Uploading Multiple Files to Buckets with Python

  1. From the Initials-Linux-ToolsVM, run the following to create 100 1KB files to be used as sample data for uploading:

    cd ..;mkdir sample-files
    for i in {1..100}; do dd if=/dev/urandom of=sample-files/file$i bs=1024 count=1; done
    

    While the sample files contain random data, these could just as easily be log files that need to be rolled over and automatically archived, surveillance video, employee records, and so on.

  2. Create a new script based on the example below:

    #!/usr/bin/python
    
    import boto3
    import glob
    import re
    import warnings
    warnings.filterwarnings("ignore")
    
    # user defined variables
    endpoint_ip= "OBJECT-STORE-IP" #Replace this value
    access_key_id="ACCESS-KEY" #Replace this value
    secret_access_key="SECRET-KEY" #Replace this value
    bucket="BUCKET-NAME-TO-UPLOAD-TO" #Replace this value
    name_of_dir="sample-files"
    
    # system variables
    endpoint_url= "https://"+endpoint_ip+":443"
    filepath = glob.glob("%s/*" % name_of_dir)
    
    # connect to object store
    session = boto3.session.Session()
    s3client = session.client(service_name="s3", aws_access_key_id=access_key_id, aws_secret_access_key=secret_access_key, endpoint_url=endpoint_url, verify=False)
    
    # go through all the files in the directory and upload
    for current in filepath:
        full_file_path=current
        m=re.search('sample-files/(.*)', current)
        if m:
          object_name=m.group(1)
        print("Path to File:",full_file_path)
        print("Object name:",object_name)
        response = s3client.put_object(Bucket=bucket, Body=full_file_path, Key=object_name)
    

    The put_object method is used for the file upload. Optionally this method can be used to define the metadata, content type, permissions, expiration, and other key information associated with the object.

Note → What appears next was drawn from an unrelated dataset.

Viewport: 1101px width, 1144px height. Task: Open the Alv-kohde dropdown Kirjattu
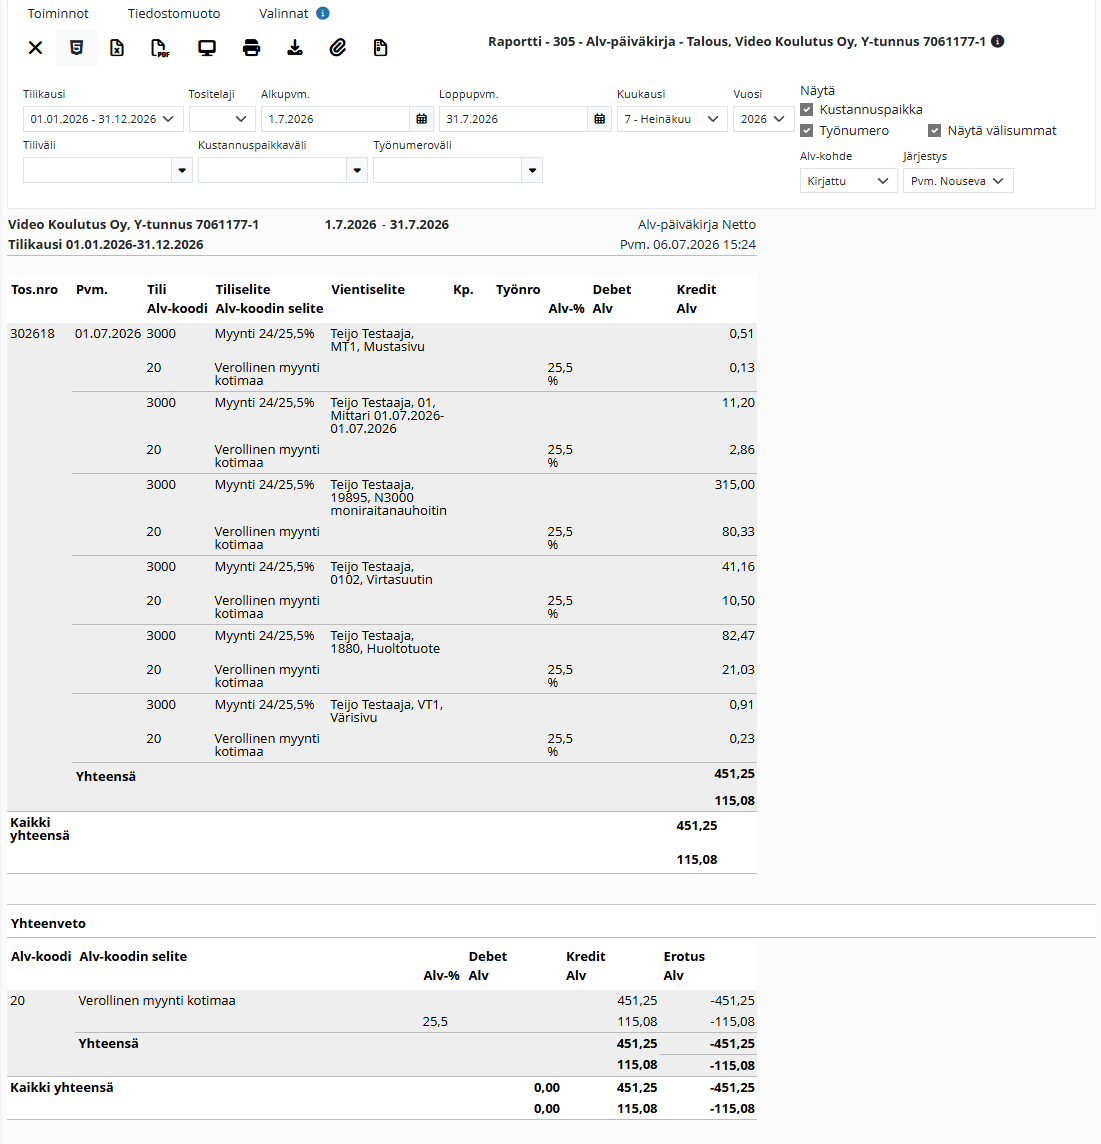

    Core S3 APIs resemble RESTful APIs for other web services, with PUT calls allowing for adding objects and associated settings/metadata, GET calls for reading objects or information about objects, and DELETE calls for removing objects.

    Execute the script and use the following command to verify that the sample files are available.

    s3cmd ls s3://yourname-clibucket/
    
    # example command and output
    
    s3cmd ls s3://lb-clibucket/
    
    2021-12-20 05:56        18   s3://lb-clibucket/file1
    2021-12-20 05:56        19   s3://lb-clibucket/file10
    2021-12-20 05:56        20   s3://lb-clibucket/file100
    2021-12-20 05:56        19   s3://lb-clibucket/file11
    2021-12-20 05:56        19   s3://lb-clibucket/file20
    2021-12-20 05:56        19   s3://lb-clibucket/file2
    <output snipped>
    

Similar S3 SDKs are available for languages including Java, JavaScript, Ruby, Go, C++, and others, making it very simple to leverage Nutanix Buckets using your language of choice.

Takeaways

What are the key things you should know about Nutanix Objects?

  • Nutanix Objects provides a simple and scalable S3-compatible object storage solution, optimized for DevOps, Long Term Retention and Backup Target use cases.
  • Nutanix Objects can be deployed on an AHV cluster, with ESXi support on the roadmap.
  • Nutanix Objects will be enabled and deployed from Prism Central.